It is easy to believe one is the master of everything one owns, Pope Francis said, but often the opposite happens and one’s possessions “take possession of us.”
“This is what misers do not understand. They could have been a source of blessing to many, but instead they have slipped into the blind alley of wretchedness,” the pope said Jan. 24 at his weekly general audience in the Paul VI Audience Hall.
Continuing a series of audience talks about vices and virtues, the pope reflected on the vice of avarice or greed, which is a sin and “a sickness of the heart, not of the wallet,” he said.
Greed is not only a “form of attachment to money that prevents people from generosity,” he said, it can be seen in an exaggerated attachment to even insignificant objects.
Objects can become a kind of fetish that is impossible to let go of, reflecting “a sort of regression to the state of children who clutch their toy repeating, ‘It’s mine! It’s mine!’”
It is a kind of attachment that “takes away your freedom,” the pope said. “There lurks a disordered relationship with reality, which can result in forms of compulsive hoarding and pathological accumulation.”
The reason for the “folly of avarice,” he said, is “an attempt to exorcize the fear of death: it seeks securities that in reality crumble the very moment we hold them in our hand.”
In fact, he said, ancient monks proposed one way to heal from this sickness was to meditate on death.
“However much a person accumulates goods in this world, of one thing we can be absolutely sure: they will not enter the coffin with us,” he said.
“The bond of possession we create with objects is only apparent, because we are not the masters of the world: this earth that we love is in truth not ours, and we move about it like strangers and pilgrims,” he said.
In the Sermon on the Mount, Jesus said, “Do not store up for yourselves treasures on earth, where moth and decay destroy, and thieves break in and steal.
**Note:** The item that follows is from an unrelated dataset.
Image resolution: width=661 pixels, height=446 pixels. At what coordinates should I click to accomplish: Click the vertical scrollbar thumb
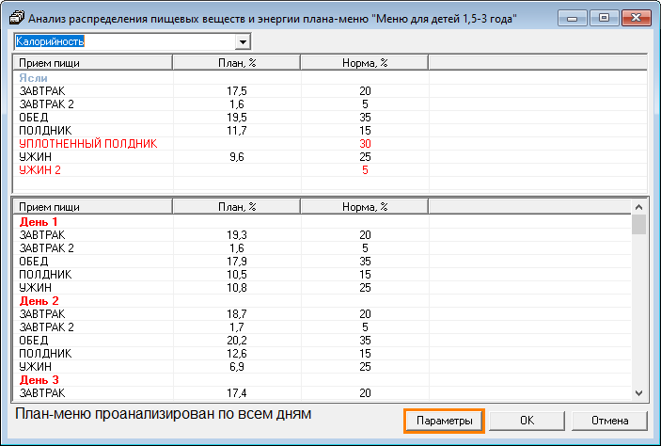pyautogui.click(x=638, y=225)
But store up treasures in heaven, where neither moth nor decay destroys, nor thieves break in and steal,” Pope Francis said.
When possessions take possession of people, he said, people are no longer free because “they no longer even have the time to rest, they have to look over their shoulder because the accumulation of goods also demands their safekeeping.”
“They are always anxious because a patrimony is built with a great deal of sweat but can disappear in a moment,” he added.
The Gospel does not claim that riches are a sin in themselves, the pope said, “but they are certainly a liability.”
“Let’s be careful and be generous with everyone, generous to those who are most in need,” he said.